WHAT YOU SHOULD DO:
Please repeat all of the lines below, requests included, offsetting every coordinate in the answers by 98. Leave the pictures out.

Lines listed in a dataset
*-*-*

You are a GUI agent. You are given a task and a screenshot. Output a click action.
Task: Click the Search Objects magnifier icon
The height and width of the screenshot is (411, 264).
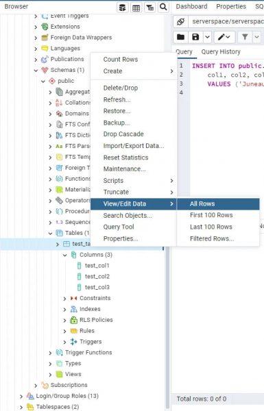click(x=163, y=8)
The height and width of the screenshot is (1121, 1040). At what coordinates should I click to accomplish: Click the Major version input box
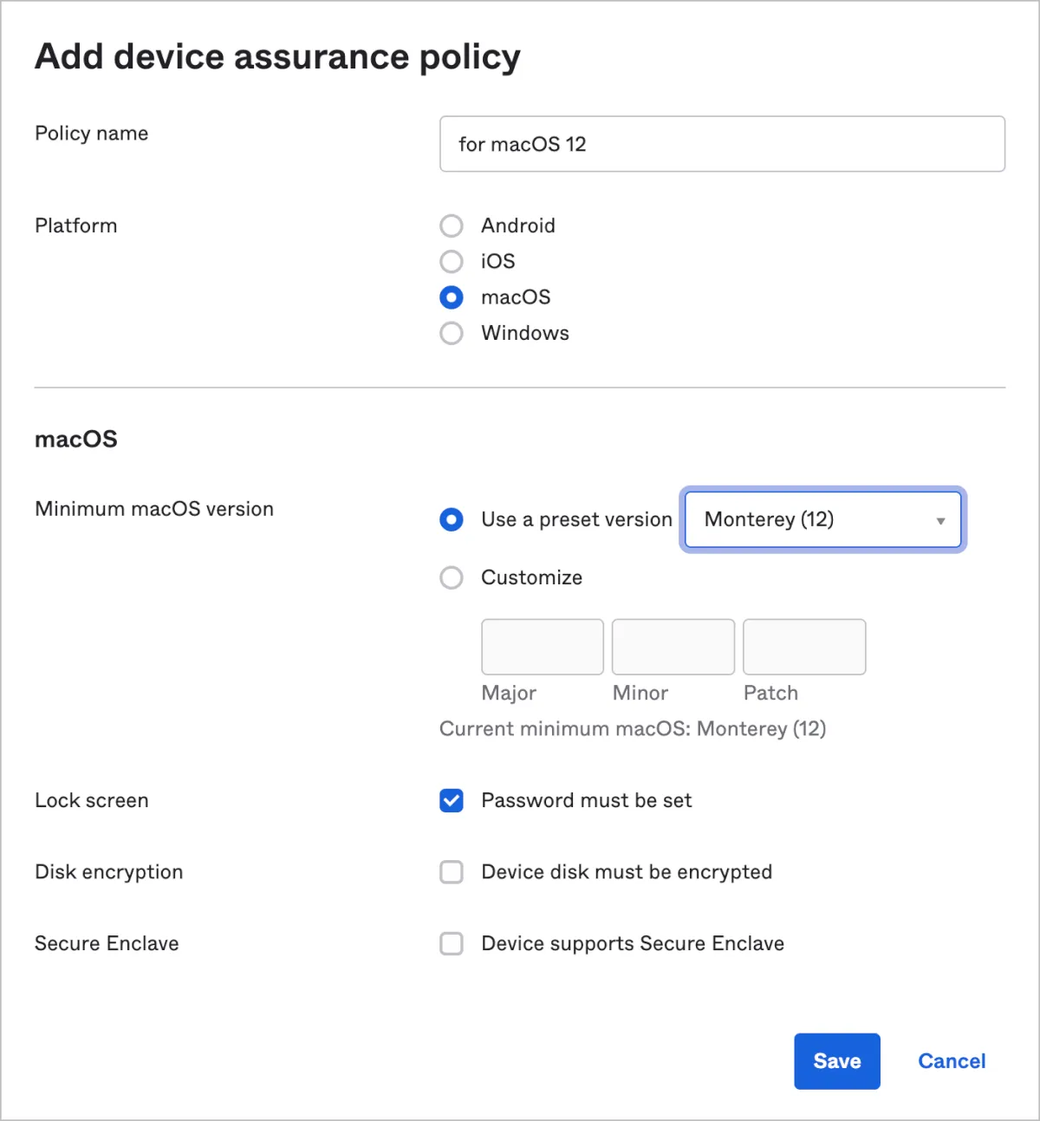542,647
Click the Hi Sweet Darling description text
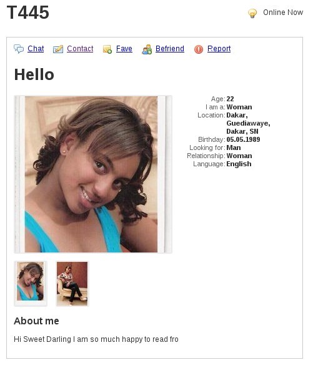 [x=96, y=339]
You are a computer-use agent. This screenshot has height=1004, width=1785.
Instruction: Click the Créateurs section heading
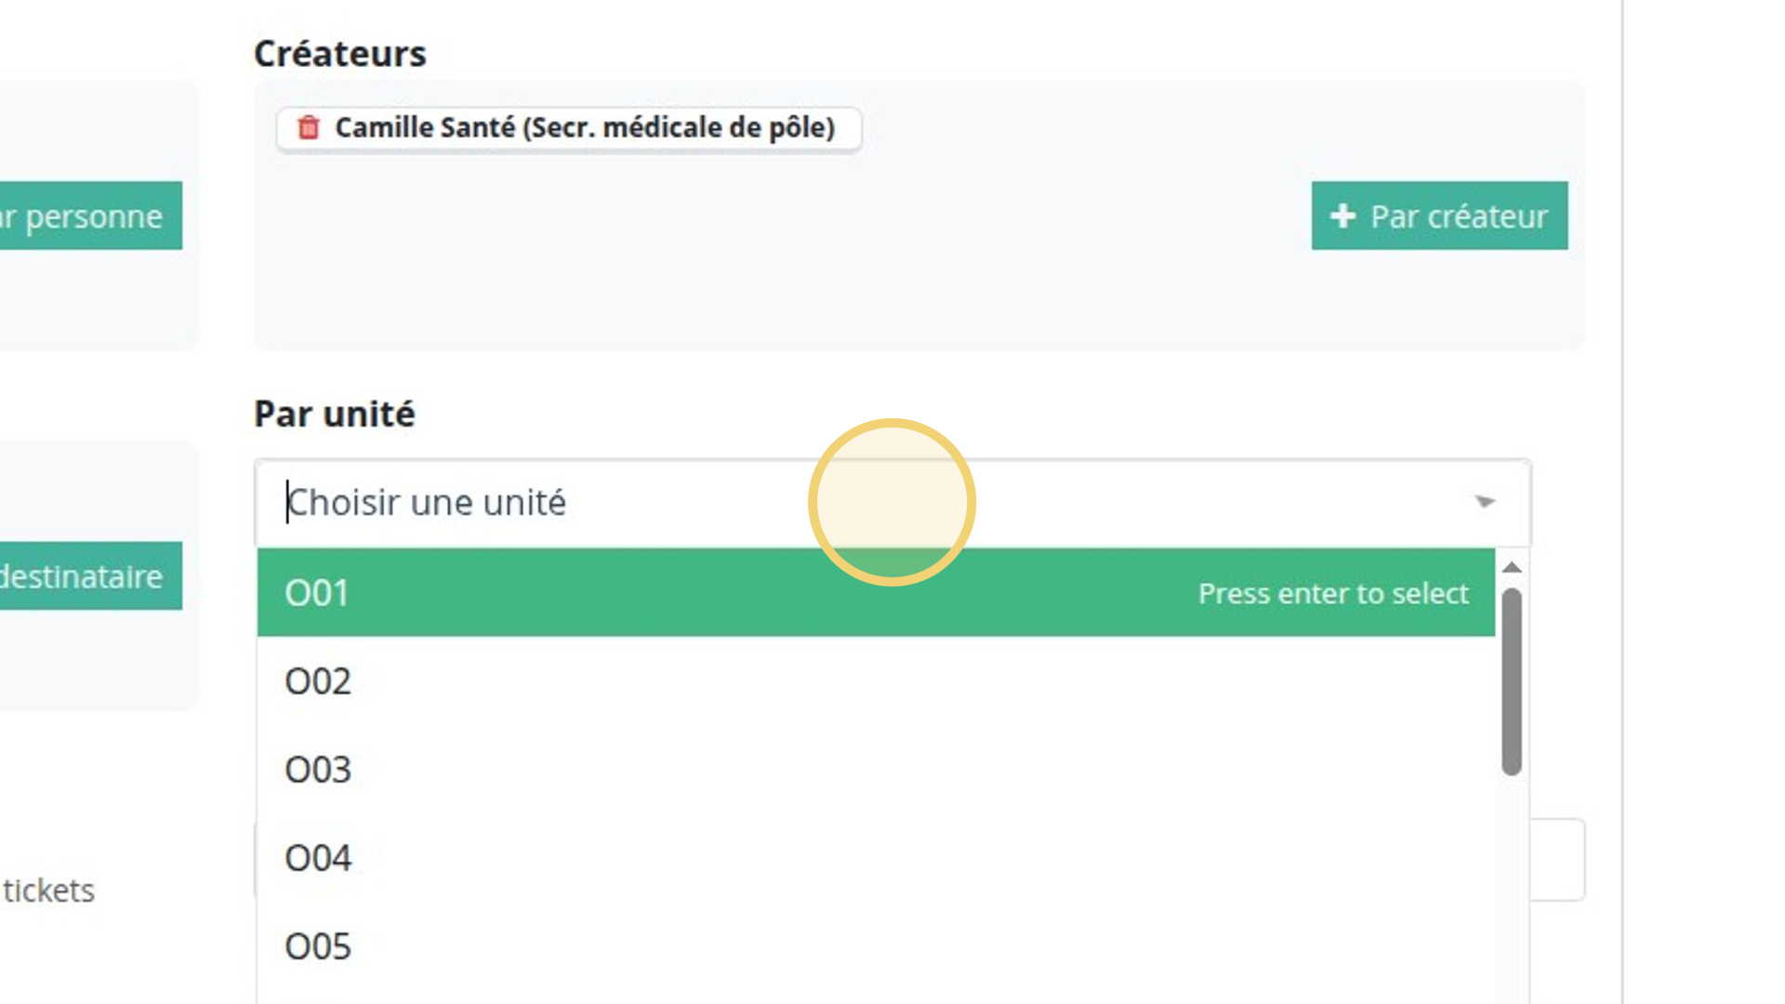[339, 54]
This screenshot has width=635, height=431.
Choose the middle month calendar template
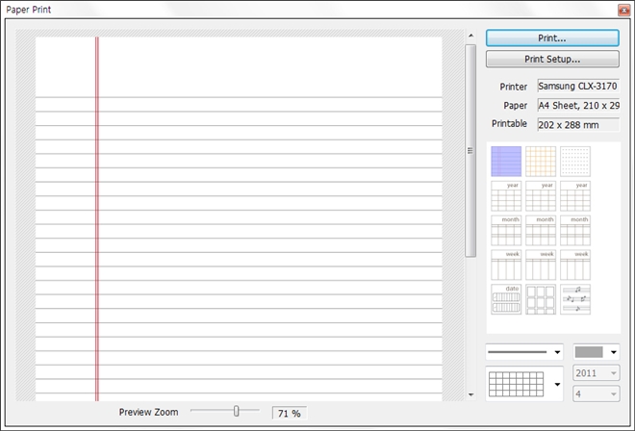click(x=541, y=231)
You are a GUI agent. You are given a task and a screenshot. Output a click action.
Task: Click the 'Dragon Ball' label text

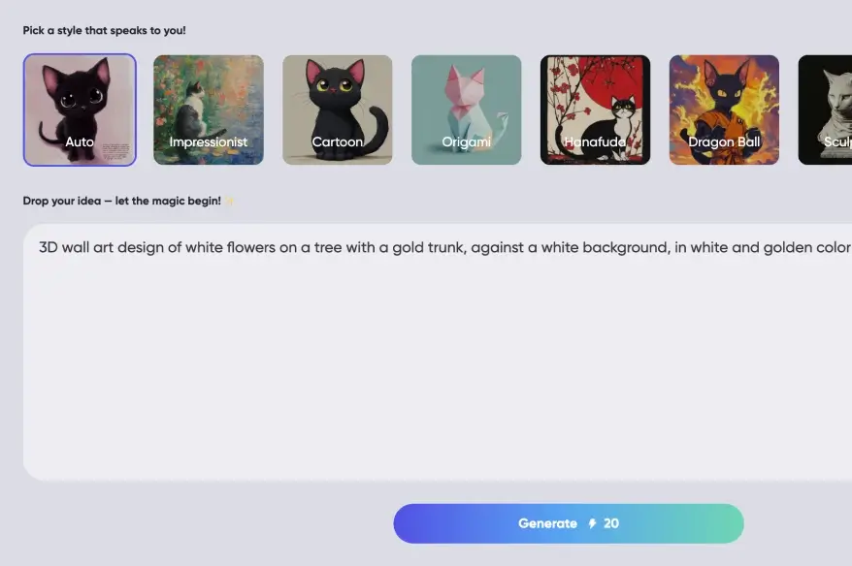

*-*-*

EXERCISE OUTPUT:
You are a GUI agent. You are given a task and a screenshot. Output a click action.
Task: Click the Search Objects magnifier icon
The height and width of the screenshot is (411, 264).
click(x=261, y=106)
The height and width of the screenshot is (1121, 1040). At what coordinates should I click to accomplish: Click the Major version input box
640,745
Click the Hi Sweet Darling description text
 [x=194, y=437]
You are a computer-use agent. This screenshot has height=1004, width=1785.
Instruction: Click the Créateurs section heading
[437, 152]
This screenshot has width=635, height=431.
Choose the middle month calendar template
click(x=639, y=329)
You are a GUI agent. You are given a task and a screenshot. Output a click action.
Task: Click the 'Dragon Ball' label text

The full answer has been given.